Please swap "Locate an element" for "Find an element" in every one of the rows below, and write them out again with nothing else changed.

------ ENTRIES PROVIDED ------

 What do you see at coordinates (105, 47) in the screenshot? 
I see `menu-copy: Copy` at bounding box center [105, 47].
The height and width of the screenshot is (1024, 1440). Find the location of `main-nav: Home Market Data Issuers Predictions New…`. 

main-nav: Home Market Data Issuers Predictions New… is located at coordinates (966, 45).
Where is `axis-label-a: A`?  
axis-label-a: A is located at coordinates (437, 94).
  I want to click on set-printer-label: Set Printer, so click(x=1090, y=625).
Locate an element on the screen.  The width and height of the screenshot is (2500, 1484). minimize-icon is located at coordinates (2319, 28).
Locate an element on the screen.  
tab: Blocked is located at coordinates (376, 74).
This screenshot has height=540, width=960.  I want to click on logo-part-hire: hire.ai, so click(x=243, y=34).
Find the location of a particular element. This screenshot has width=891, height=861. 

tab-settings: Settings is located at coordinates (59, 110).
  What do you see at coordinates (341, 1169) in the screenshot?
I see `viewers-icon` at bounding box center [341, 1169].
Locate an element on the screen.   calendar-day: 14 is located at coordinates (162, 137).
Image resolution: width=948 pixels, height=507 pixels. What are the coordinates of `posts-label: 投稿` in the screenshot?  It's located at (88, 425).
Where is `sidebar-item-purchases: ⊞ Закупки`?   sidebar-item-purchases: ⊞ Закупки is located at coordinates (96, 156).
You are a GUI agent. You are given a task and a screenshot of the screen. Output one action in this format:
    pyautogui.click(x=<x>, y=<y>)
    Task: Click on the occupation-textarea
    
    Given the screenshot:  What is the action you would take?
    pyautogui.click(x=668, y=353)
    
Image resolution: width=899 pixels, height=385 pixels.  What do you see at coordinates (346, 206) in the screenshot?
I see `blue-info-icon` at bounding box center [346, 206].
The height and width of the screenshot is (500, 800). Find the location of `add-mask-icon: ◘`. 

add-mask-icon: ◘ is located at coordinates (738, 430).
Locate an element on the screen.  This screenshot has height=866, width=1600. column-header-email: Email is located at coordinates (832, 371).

------

COMPLETED TASK:
 What do you see at coordinates (105, 47) in the screenshot? 
I see `menu-copy: Copy` at bounding box center [105, 47].
The height and width of the screenshot is (1024, 1440). Find the location of `main-nav: Home Market Data Issuers Predictions New…`. 

main-nav: Home Market Data Issuers Predictions New… is located at coordinates (966, 45).
Where is `axis-label-a: A`?  
axis-label-a: A is located at coordinates (437, 94).
  I want to click on set-printer-label: Set Printer, so click(x=1090, y=625).
Find an element on the screen.  The width and height of the screenshot is (2500, 1484). minimize-icon is located at coordinates (2319, 28).
Find an element on the screen.  
tab: Blocked is located at coordinates (376, 74).
This screenshot has height=540, width=960.  I want to click on logo-part-hire: hire.ai, so click(x=243, y=34).
Find the location of a particular element. This screenshot has width=891, height=861. 

tab-settings: Settings is located at coordinates (59, 110).
  What do you see at coordinates (341, 1169) in the screenshot?
I see `viewers-icon` at bounding box center [341, 1169].
Find an element on the screen.   calendar-day: 14 is located at coordinates (162, 137).
Image resolution: width=948 pixels, height=507 pixels. What are the coordinates of `posts-label: 投稿` in the screenshot?  It's located at (88, 425).
Where is `sidebar-item-purchases: ⊞ Закупки`?   sidebar-item-purchases: ⊞ Закупки is located at coordinates (96, 156).
You are a GUI agent. You are given a task and a screenshot of the screen. Output one action in this format:
    pyautogui.click(x=<x>, y=<y>)
    Task: Click on the occupation-textarea
    
    Given the screenshot:  What is the action you would take?
    pyautogui.click(x=668, y=353)
    
Image resolution: width=899 pixels, height=385 pixels.  What do you see at coordinates (346, 206) in the screenshot?
I see `blue-info-icon` at bounding box center [346, 206].
The height and width of the screenshot is (500, 800). Find the location of `add-mask-icon: ◘`. 

add-mask-icon: ◘ is located at coordinates (738, 430).
Find an element on the screen.  This screenshot has height=866, width=1600. column-header-email: Email is located at coordinates (832, 371).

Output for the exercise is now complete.